As a consequence, particular attention must be paid during the removal of surface encrustations and corrosion products layers in order to avoid the exposure of copper chloride enriched regions.
Casting The operation of pouring metal into a mold where solidification occurs. The mold could be open or bivalve and constituted by different refractory materials (stone, sand, ceramic)
Cementite The hard and brittle compound of iron and carbon (Fe3C, iron carbide) present in cast iron and steel where cementite is soluble.
Cold or hot working The plastic deformation of a metal or of an alloy carried out a room or at high temperature (800-900°C) to permanently modify its shape. The cold shaping operation could include hammering, bending and rolling, flatten the grains and induces the presence of strain lines and in ancient times was carried out to increase both strength and hardness.

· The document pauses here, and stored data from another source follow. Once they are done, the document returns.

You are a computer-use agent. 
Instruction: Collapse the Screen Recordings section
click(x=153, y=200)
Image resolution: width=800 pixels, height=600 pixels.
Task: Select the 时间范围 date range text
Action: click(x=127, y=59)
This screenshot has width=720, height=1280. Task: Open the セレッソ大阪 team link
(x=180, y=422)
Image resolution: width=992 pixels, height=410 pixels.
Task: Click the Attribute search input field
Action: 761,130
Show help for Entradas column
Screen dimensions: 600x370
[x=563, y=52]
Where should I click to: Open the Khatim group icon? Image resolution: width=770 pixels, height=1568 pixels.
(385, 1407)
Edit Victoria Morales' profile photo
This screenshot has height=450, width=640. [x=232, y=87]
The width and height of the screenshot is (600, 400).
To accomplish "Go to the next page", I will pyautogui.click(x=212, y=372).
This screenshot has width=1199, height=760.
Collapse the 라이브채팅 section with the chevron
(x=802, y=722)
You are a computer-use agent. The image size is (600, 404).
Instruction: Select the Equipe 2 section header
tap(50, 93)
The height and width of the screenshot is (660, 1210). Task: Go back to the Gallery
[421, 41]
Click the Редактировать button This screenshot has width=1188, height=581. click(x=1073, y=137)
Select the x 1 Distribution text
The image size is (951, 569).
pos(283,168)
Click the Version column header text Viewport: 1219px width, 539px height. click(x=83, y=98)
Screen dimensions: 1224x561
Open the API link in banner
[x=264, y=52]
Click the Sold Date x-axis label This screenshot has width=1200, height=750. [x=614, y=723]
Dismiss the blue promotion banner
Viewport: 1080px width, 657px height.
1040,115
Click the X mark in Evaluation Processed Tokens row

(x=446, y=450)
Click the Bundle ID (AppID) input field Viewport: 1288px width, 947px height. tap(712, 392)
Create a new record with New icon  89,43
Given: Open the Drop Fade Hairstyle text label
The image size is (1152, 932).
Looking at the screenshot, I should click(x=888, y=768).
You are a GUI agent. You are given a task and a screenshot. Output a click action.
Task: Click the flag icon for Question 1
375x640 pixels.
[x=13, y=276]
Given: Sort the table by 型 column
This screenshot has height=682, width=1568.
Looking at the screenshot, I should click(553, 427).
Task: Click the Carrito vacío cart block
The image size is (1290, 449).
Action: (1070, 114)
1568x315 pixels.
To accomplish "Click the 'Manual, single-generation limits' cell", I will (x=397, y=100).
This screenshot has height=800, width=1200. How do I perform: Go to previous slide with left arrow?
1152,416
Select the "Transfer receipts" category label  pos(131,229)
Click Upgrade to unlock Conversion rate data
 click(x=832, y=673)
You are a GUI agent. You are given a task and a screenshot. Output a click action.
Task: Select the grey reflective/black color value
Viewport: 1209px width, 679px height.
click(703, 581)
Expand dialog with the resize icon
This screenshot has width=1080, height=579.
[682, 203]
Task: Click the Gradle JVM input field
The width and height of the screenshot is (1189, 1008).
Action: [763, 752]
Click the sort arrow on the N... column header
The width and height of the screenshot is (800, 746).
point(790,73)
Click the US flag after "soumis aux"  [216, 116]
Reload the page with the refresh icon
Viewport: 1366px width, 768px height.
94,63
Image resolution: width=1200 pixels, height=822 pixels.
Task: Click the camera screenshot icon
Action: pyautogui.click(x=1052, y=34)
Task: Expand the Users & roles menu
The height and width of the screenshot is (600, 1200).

Corrosion Corrosion is a gradual electrochemical degradation phenomenon of a metal or of an alloy due to its reaction with water and/or oxygen and agents.
Cuppelation The removal of lead from argentiferous lead by oxidation for the recovery of silver.
Dendritic structure The dendritic structure is formed during casting and rapid solidification. Dendrites are crystals characterised by a tree-like branching pattern being most evident in cast metals slowly cooled through the solidification range.
Dendritic segregation Not homogeneous distribution of alloying elements through the arms of dendrites.
Equiaxic grains Polyhedral grains are crystals roughly equal in all dimensions, without acute angles and a more rounded shape.
Etching Etching is a selective chemical corrosive attack with acids or other aggressive solutions to disclose the significant features of the artefact metallurgical structure to be used to identifying some technological aspects of the manufacturing process. Etching solutions are different as a function of the metallurgical features to be observed and are reported in literature. One of the most used for bronze is the alcoholic ferric chloride [5g (FeCl3) + 10ml (conc. HCl) + 100ml (C2H5OH)] that is used to evidence the grain structure.
Eutectic In binary alloys, eutectic is the composition with the lowest melting point.
Eutectoid The eutectoid transformation occurs during the casting of an alloy. The eutectoid transformation results in a separation of a single phase solid solution into two different ones. In a Cu-Sn alloy (bronze) the eutectoid transformation forms a layered structure that consists of the a and d phases and appears as a distinctive inter-granular constituent.
Firing A process of heat treatment carried out in a furnace under an air or a controlled atmosphere carried out to thermally treat an artefact or to transform clay in ceramic thus causing tailored and definitive structural and chemical-physical changes as well as to produce glossy decorative layers on the ceramic body.
Forging Heat and mechanical treatment carried out at high temperature (600-1000°C) where the metal or an alloy becomes malleable and it is possible to shape it by compression or exertion of force via hammering.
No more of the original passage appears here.